[Opening MATERIAL FOR THE TASK section]

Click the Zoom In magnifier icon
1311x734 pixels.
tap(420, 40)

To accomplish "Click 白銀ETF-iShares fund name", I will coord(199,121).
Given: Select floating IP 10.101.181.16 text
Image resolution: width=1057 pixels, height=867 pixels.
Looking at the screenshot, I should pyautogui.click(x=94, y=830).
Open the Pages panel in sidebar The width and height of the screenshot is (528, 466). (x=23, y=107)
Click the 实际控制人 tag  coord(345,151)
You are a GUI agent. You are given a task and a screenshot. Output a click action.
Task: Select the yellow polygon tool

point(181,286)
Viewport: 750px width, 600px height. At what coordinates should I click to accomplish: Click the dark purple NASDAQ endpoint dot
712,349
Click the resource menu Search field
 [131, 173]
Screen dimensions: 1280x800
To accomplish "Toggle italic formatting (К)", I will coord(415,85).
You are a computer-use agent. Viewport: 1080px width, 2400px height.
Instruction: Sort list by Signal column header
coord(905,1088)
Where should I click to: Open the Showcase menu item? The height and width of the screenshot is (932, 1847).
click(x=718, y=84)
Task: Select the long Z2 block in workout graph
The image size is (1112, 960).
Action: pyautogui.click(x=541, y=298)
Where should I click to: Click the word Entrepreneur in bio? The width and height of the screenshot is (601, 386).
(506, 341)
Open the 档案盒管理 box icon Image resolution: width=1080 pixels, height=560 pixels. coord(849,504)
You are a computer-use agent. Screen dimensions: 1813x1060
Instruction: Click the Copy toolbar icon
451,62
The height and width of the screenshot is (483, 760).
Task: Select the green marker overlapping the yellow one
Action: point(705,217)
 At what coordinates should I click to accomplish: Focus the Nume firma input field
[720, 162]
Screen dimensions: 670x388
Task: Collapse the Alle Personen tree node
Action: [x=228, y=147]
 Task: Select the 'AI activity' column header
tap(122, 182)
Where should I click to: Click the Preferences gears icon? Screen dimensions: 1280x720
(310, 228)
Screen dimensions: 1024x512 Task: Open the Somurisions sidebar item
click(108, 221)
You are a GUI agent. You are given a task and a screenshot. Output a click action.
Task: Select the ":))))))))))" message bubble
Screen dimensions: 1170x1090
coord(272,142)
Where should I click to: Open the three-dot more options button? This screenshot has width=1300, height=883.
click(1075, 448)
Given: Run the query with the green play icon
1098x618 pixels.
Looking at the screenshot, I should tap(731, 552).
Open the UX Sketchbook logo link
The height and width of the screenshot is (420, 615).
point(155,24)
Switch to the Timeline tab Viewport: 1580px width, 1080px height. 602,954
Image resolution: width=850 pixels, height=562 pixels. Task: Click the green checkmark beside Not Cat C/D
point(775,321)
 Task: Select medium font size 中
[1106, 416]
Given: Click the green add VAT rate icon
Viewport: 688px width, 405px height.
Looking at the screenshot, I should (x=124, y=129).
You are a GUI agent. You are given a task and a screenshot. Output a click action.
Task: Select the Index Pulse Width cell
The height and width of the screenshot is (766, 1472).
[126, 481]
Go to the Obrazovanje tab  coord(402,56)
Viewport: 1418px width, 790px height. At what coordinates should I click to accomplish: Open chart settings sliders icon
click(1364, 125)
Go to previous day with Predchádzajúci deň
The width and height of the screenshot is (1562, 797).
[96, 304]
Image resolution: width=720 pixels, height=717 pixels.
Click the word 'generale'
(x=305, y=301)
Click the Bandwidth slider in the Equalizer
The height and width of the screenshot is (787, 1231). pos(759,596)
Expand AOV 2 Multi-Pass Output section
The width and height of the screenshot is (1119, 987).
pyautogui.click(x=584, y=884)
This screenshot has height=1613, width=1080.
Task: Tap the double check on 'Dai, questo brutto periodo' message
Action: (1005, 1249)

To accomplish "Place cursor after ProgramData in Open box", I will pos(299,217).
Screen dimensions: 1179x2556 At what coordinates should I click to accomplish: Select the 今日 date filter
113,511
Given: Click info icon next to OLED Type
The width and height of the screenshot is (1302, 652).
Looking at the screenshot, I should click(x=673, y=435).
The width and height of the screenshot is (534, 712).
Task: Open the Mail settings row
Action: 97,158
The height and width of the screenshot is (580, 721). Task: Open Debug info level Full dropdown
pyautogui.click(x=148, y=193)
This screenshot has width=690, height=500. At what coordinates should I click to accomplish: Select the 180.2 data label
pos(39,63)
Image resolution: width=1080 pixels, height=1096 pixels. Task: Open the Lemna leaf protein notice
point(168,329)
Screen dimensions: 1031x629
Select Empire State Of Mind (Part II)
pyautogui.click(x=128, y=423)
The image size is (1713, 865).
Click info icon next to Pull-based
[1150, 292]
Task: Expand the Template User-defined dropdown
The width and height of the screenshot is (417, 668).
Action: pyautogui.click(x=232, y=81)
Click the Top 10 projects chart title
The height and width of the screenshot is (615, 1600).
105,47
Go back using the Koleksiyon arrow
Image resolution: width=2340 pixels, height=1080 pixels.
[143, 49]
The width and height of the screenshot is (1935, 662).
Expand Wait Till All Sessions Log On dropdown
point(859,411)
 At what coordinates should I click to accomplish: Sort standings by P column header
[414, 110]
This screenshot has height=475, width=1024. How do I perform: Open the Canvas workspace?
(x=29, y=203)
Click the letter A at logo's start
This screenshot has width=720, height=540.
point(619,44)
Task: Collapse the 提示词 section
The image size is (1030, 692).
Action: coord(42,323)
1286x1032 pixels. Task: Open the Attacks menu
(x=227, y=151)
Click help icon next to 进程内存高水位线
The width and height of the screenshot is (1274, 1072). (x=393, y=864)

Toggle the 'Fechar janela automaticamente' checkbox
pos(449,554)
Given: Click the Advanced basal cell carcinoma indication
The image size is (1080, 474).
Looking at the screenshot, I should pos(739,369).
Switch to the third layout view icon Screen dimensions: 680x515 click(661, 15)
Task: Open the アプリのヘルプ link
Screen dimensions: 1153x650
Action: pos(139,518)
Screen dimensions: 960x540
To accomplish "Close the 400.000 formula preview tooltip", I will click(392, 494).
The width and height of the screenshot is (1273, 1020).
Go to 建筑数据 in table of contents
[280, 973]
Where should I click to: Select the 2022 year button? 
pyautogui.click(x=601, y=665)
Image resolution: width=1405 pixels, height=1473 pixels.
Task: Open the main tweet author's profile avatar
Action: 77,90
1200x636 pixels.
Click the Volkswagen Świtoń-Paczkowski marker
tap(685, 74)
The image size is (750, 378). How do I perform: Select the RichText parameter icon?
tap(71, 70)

[Closing MATERIAL FOR THE TASK section]

**DIRECTIONS**
From the listing above, repeat exactly the lines starting at the line that includes "This screenshot has height=475, width=1024." and ending at the line that includes "Given: Click the Advanced", with nothing outside that span.

**SOLUTION TO THIS EXERCISE**
This screenshot has height=475, width=1024. How do I perform: Open the Canvas workspace?
(x=29, y=203)
Click the letter A at logo's start
This screenshot has width=720, height=540.
point(619,44)
Task: Collapse the 提示词 section
The image size is (1030, 692).
Action: coord(42,323)
1286x1032 pixels. Task: Open the Attacks menu
(x=227, y=151)
Click help icon next to 进程内存高水位线
The width and height of the screenshot is (1274, 1072). (x=393, y=864)

Toggle the 'Fechar janela automaticamente' checkbox
pos(449,554)
Given: Click the Advanced basal cell carcinoma indication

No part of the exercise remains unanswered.